» What you need to do: Search term "click": copy each line of the data containing it.

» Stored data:

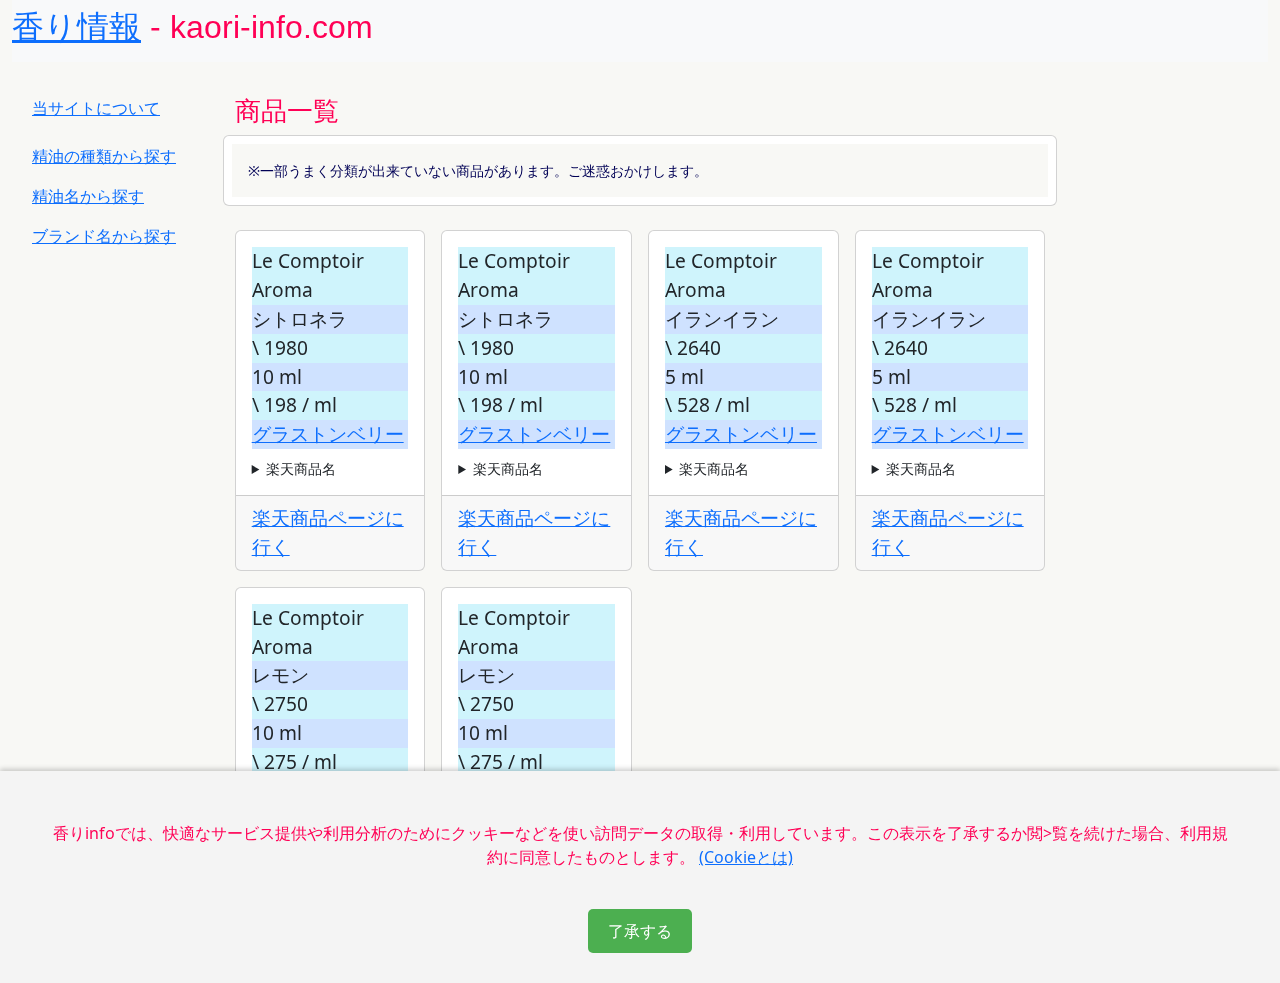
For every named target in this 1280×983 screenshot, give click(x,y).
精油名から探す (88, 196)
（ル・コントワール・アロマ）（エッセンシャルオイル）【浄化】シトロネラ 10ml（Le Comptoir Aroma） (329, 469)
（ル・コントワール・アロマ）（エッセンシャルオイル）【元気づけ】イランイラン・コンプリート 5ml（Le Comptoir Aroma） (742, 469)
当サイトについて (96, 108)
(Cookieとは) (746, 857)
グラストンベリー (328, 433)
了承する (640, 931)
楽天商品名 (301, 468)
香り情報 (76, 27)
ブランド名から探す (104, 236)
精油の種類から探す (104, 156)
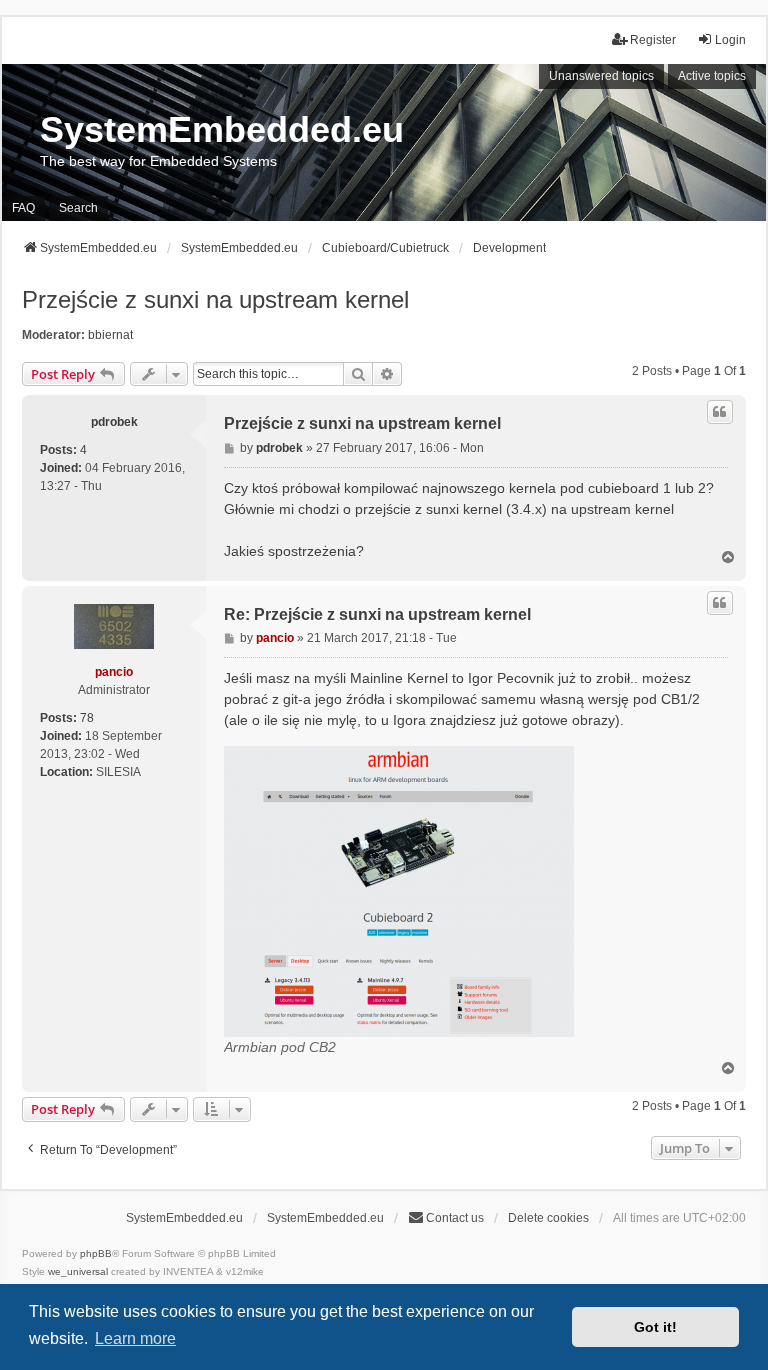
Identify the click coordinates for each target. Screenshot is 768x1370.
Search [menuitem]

» Result of this task:
For every named target in this 1280×983 screenshot, give click(x,y).
Identify the click coordinates for each target. Screenshot is 768x1370.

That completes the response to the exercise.